Uniforme a parte, sono molti altri gli aspetti trascurati in tema di sicurezza: la scorsa settimana, se ricordate, vi ho parlato dell’intervento psico-sociale proposto dal Centro Studi Creativamente e qui, oggi, vorrei sottolineare la complessità delle fasi di progettazione ed ideazione, le quali prevedono la minuziosa analisi dei possibili rischi legati all’attività e l’individuazione di tutte le possibili strategie di prevenzione. Anche lavorare al computer e trascorrere molto tempo seduti, ad esempio, possono comportare dei rischi; ecco perchè l’ergonomia della postazione di lavoro ed il corretto utilizzo dei videoterminali risultano essere importanti per la propria sicurezza e salute fisica...  ma non solo. Esistono infatti anche importanti rischi psicologici che possono interessare chiunque sia chiamato a rispettare scadenze quotidiane per rientrare nelle tempistiche prefissate: quando le richieste dell'ambiente lavorativo eccedono le capacità individuali ed il lavoratore arriva a percepire un forte squilibrio che si riversa in condizione patologica, si parla di (per approfondire ->) Stress lavoro-correlato.

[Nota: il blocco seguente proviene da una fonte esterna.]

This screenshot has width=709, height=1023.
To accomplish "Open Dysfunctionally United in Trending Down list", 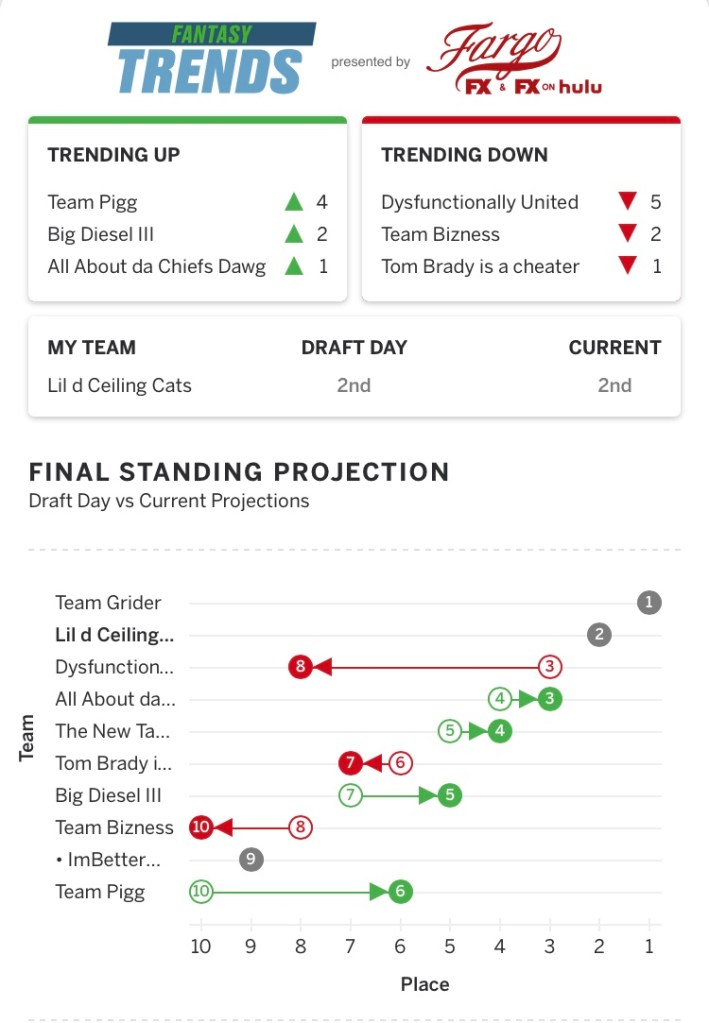I will [479, 202].
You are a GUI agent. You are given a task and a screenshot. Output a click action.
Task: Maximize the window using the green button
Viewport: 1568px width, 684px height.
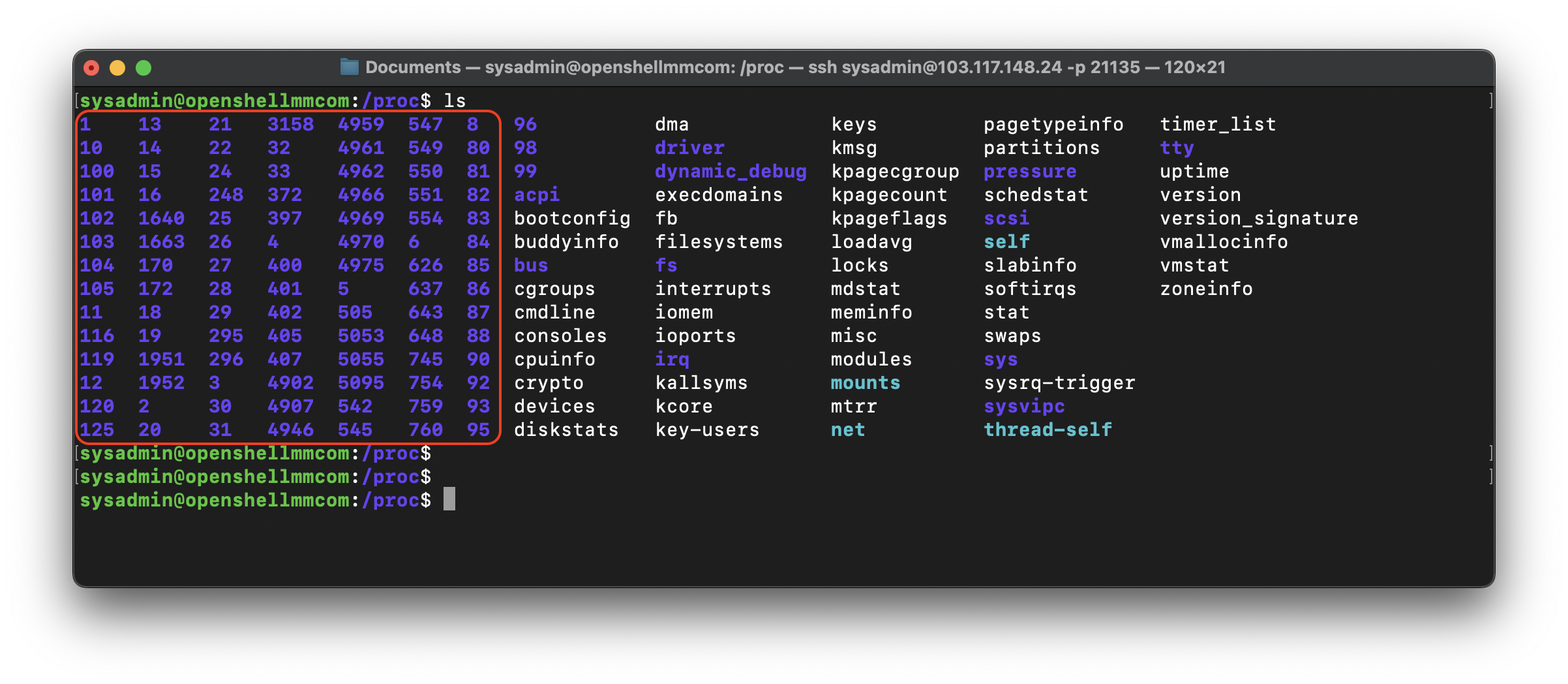pyautogui.click(x=143, y=68)
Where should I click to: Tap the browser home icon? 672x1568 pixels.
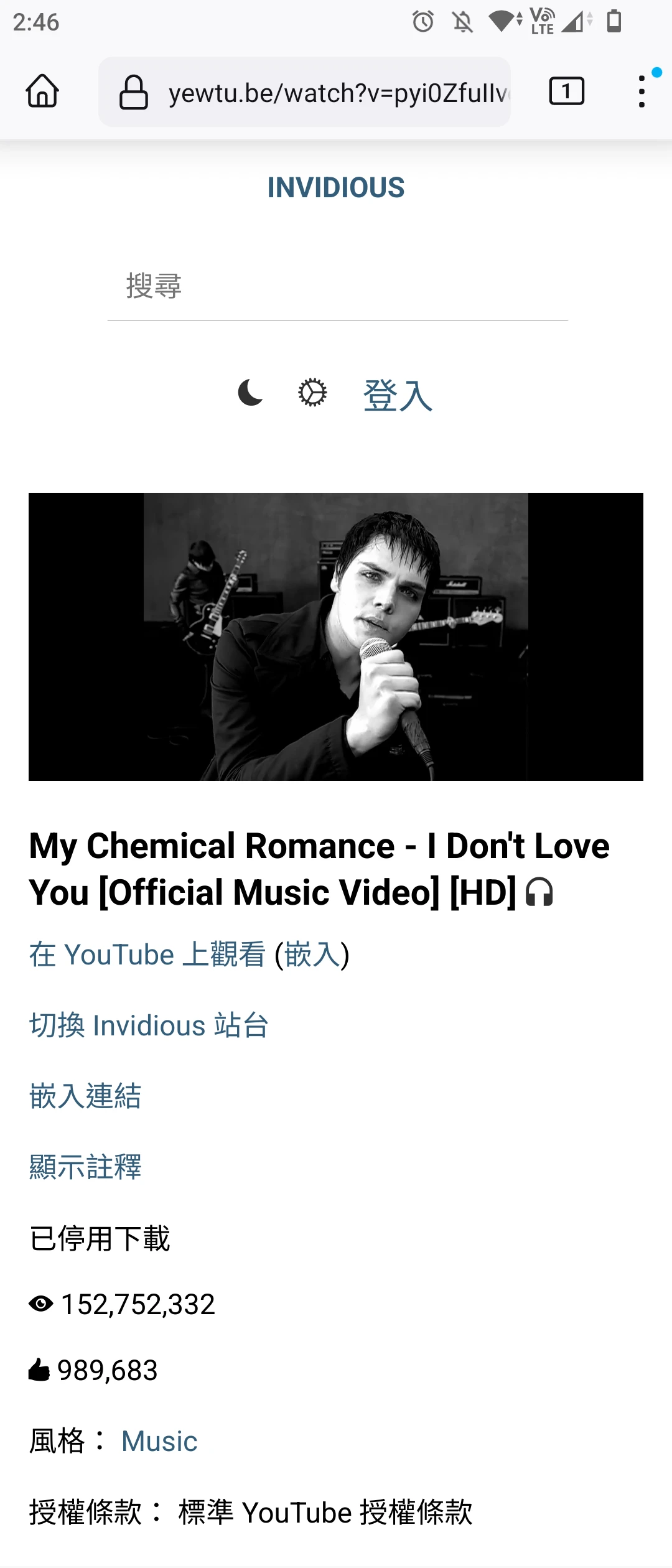click(x=42, y=91)
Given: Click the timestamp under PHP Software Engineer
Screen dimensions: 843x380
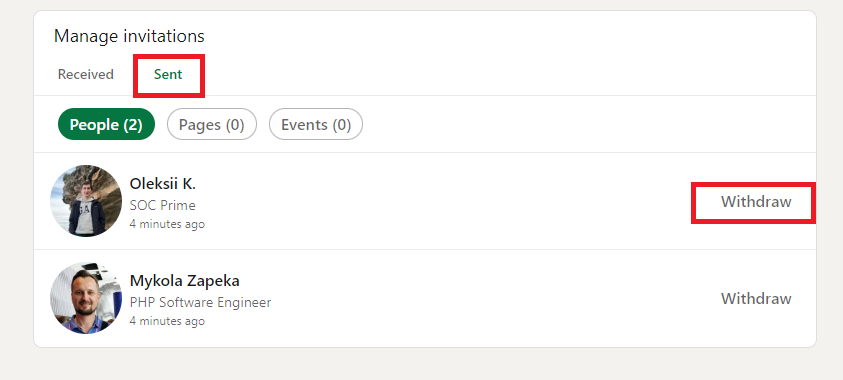Looking at the screenshot, I should tap(167, 321).
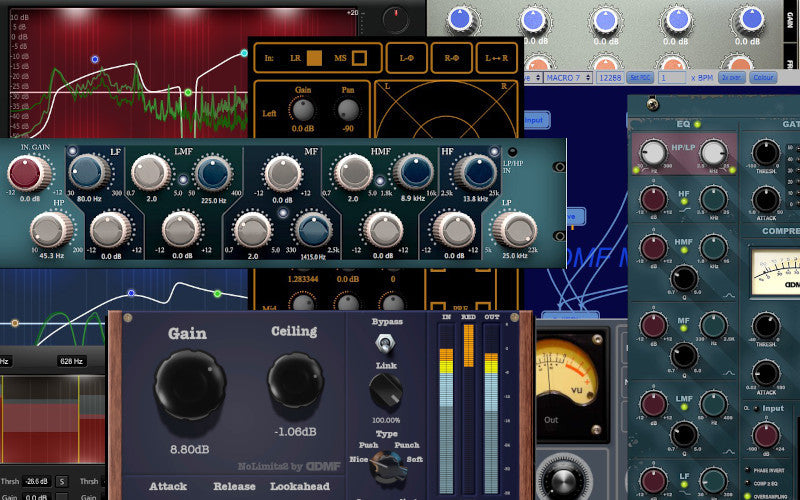
Task: Click the L-Φ left phase invert icon
Action: click(405, 59)
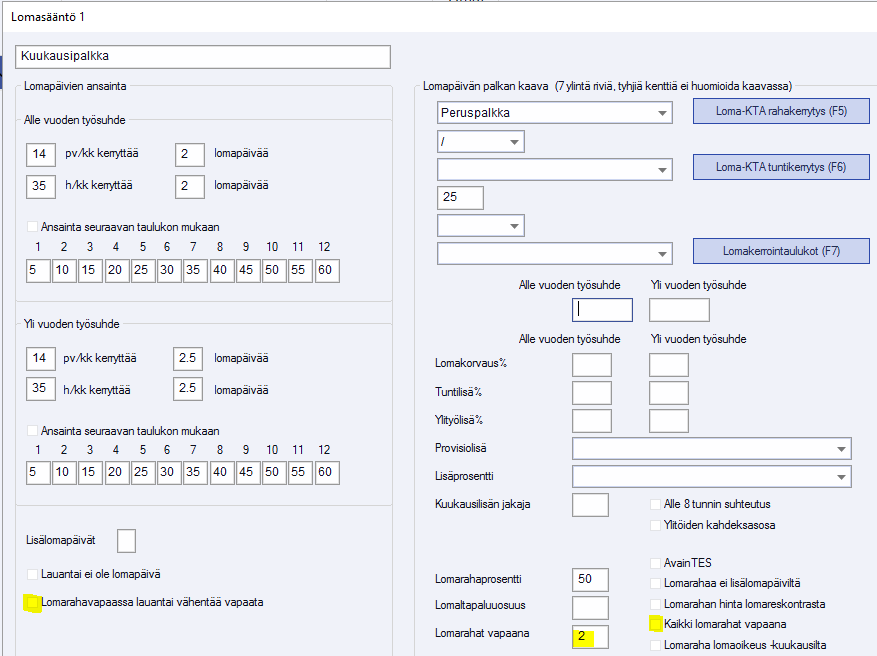This screenshot has width=877, height=656.
Task: Click the Lomarahat vapaana field
Action: (x=590, y=636)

La sicurezza, dunque, è un tema davvero ampio che abbraccia una molteplicità di fattori; leggere attentamente segnaletica ed opuscoli, di conseguenza, è utile ma non sufficiente per sapere come muoversi efficacemente in ipotetiche situazioni di rischio ed è per questo che informarsi sul tema diviene assolutamente fondamentale, poiché conoscere aiuta a prevenire le situazioni di rischio e, quando necessario, ad agire con cognizione di causa, superando così leffetto spettatore*.

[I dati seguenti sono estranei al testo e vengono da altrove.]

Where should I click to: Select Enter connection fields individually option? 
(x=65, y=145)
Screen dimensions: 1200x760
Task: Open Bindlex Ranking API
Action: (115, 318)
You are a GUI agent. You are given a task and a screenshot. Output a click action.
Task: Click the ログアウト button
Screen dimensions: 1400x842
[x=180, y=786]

BASTA RESTARE A GUARDARE! Informiamoci di più!

** Effetto spettatore: Fenomeno psicologico-sociale che si verifica nei casi in cui, durante una situazione di emergenza, gli individui che assistono alla scena non prestano soccorso alle vittime; questo fatto è inversamente proporzionale al numero di persone presenti, il che significa che maggiore è il numero degli spettatori, minore è la probabilità che qualcuno intervenga concretamente, anche semplicemente per allertare le autorità competenti.